I got back to our team area, and the engineers on my team were looking a little frantic. My identification of frantic is one engineer typing as fast as they can, while three other engineers hover behind their shoulder, pointing at things on the screen. You don't usually need three helpers to read a computer screen. I asked what was up.

“The site's down. We can't figure it out. We were swapping out some hosts. Some metrics went haywire, and the alarms started going off.”

I'll later cover the root cause and how the metrics lead the engineers astray. For what it's worth, the root cause itself doesn't matter for the whys, I'm just going to include some details for the technical folks in the audience.

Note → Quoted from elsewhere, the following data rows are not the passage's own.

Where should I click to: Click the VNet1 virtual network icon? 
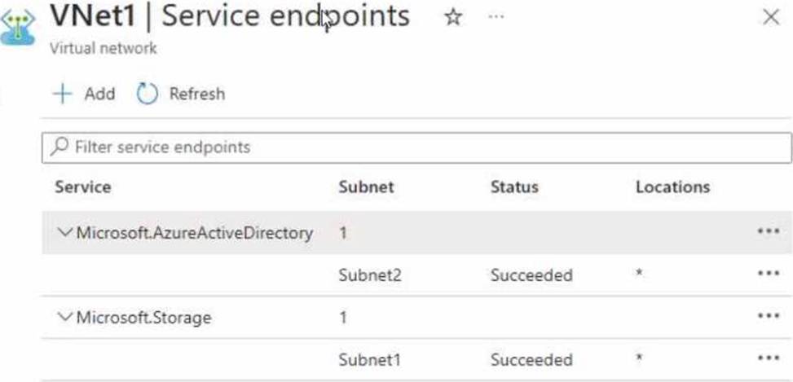tap(18, 25)
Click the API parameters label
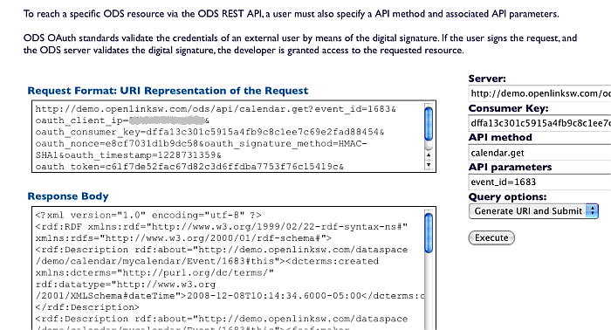 point(510,167)
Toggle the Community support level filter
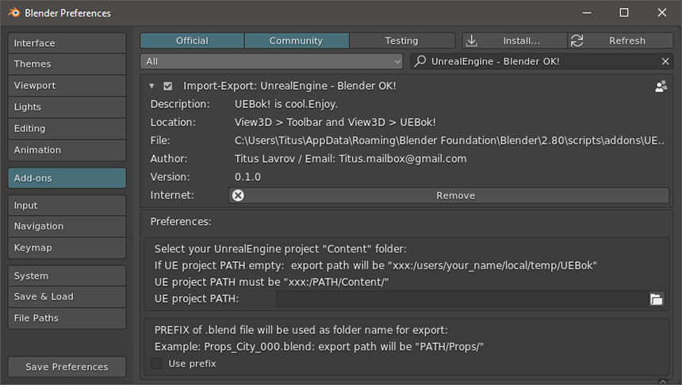The image size is (682, 385). coord(296,40)
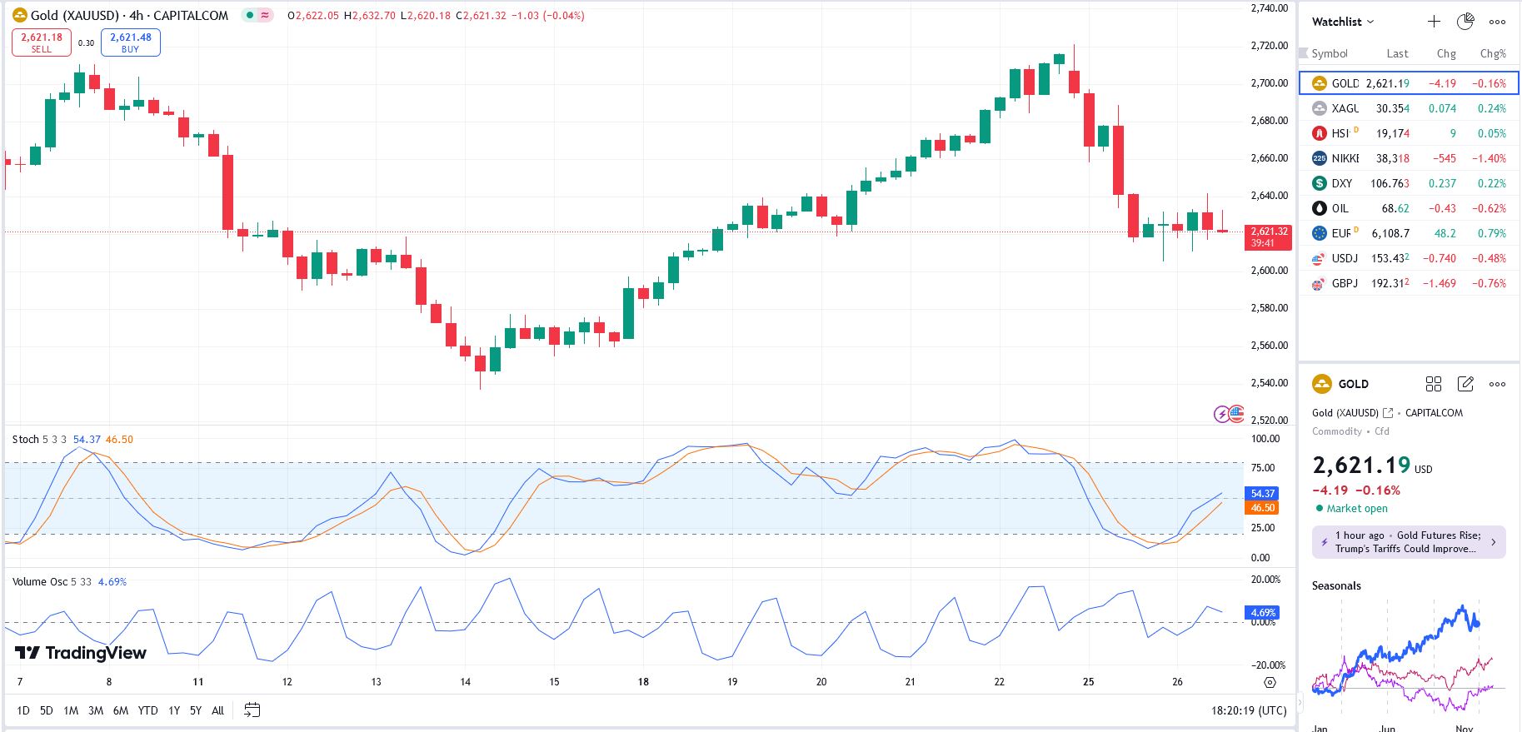Select the 1M time range

pos(71,710)
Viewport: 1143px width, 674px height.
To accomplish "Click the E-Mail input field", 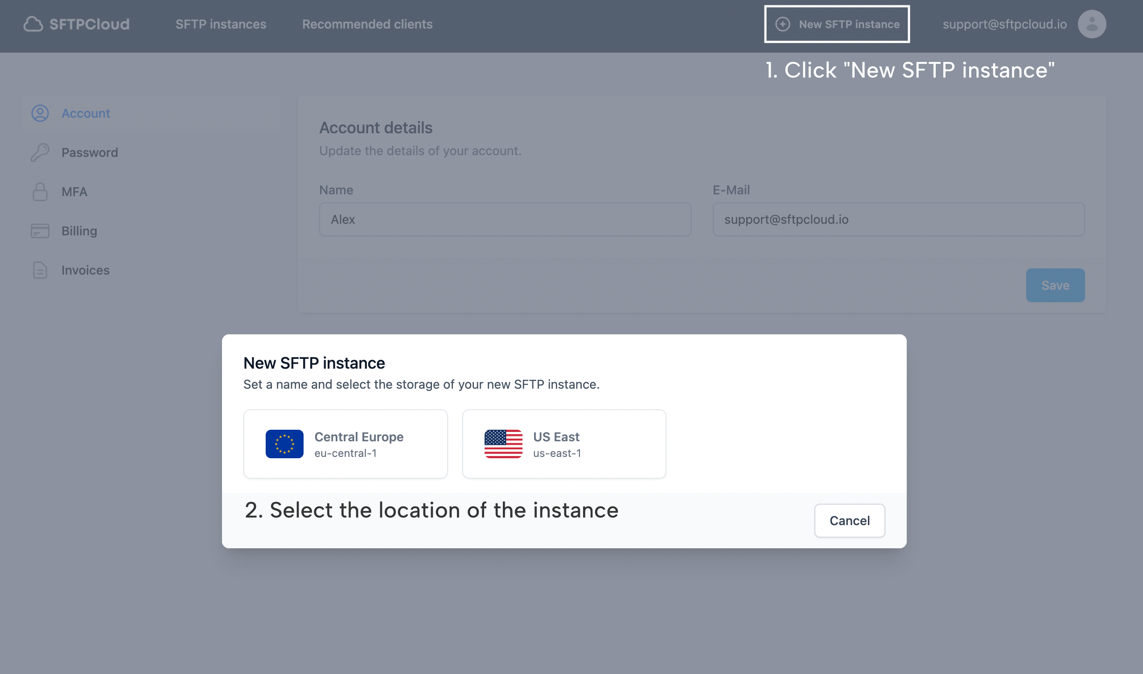I will pos(898,219).
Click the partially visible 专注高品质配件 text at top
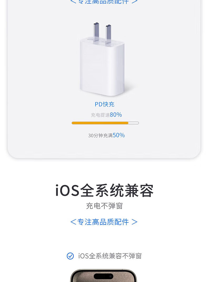 coord(103,2)
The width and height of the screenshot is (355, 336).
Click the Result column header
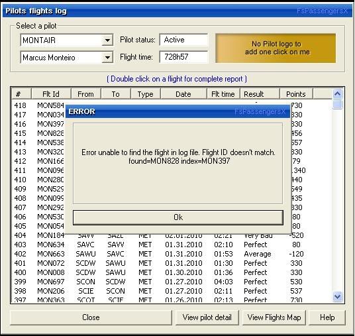pyautogui.click(x=260, y=94)
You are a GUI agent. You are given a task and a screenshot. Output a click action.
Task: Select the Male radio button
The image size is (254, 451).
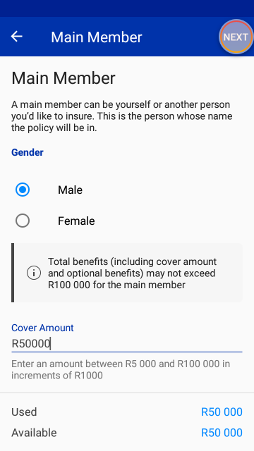tap(23, 190)
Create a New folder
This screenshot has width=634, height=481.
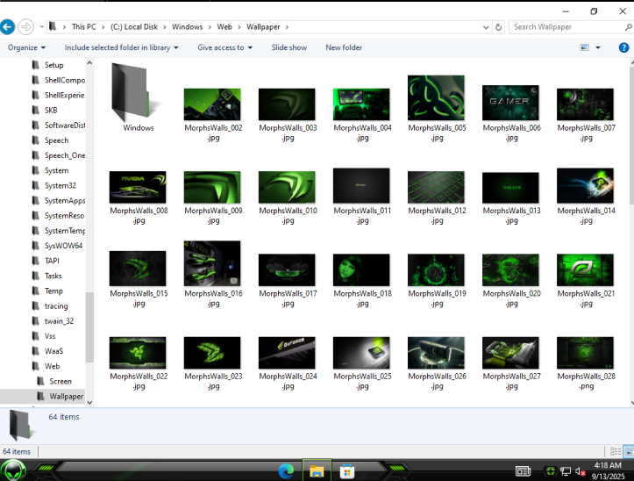(x=344, y=47)
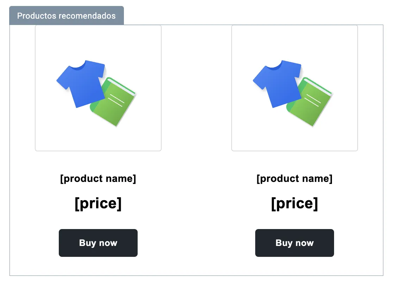Click the left Buy now button
Viewport: 402px width, 285px height.
click(98, 243)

Every operational disaster I can think of begins with a similar first step. Someone made a mistake. Pushing code to production, they pushed the wrong branch. Restarting servers, they restarted the wrong ones. Migrating data, their query missed a subset of customers.

If I had to name a single advantage Amazon has over many companies, it might be that Amazon is root cause obsessed. Employees at Amazon religiously hunt for the root causes of complex situations, and the actions necessary to fix those root causes.

The 5 whys is the name for the process used to repeatedly ask But Why!? You may not have realized it, but acting like a 2-year-old is a great way to build robust systems.

Fundamental assumption — Humans make mistakes

Amazon has an amusing advantage over other companies in recognizing this truth. I remember one team I managed was drastically understaffed when I joined the team. They had around 20 employees, but I grew the team to around 60 employees in a 5-month period.

Can you imagine how unreliable your team would be, if you hired two thirds of your team within the last few months?

This truth exists across Amazon. The number of employees in organizations consistently grows by 20-30% year after year, which means there are many teams which grow faster than this.

New employees won't know the proper processes to follow. New employees will not realize the hidden dangers of your system.

When a large operational event happens, I'll see discussions on Reddit, wondering about blame.

"Haha, I bet someone got fired over this one!"

Amazon leaders have learned one vital rule.

Humans make mistakes. It's our systems which allow the mistakes to cause damage. Therefore, our blame is not on the humans making the mistakes, but the systems we've built.

Cause and effect

The cause and effect chain begins with the obvious. In the above situation, you might start with The site went down.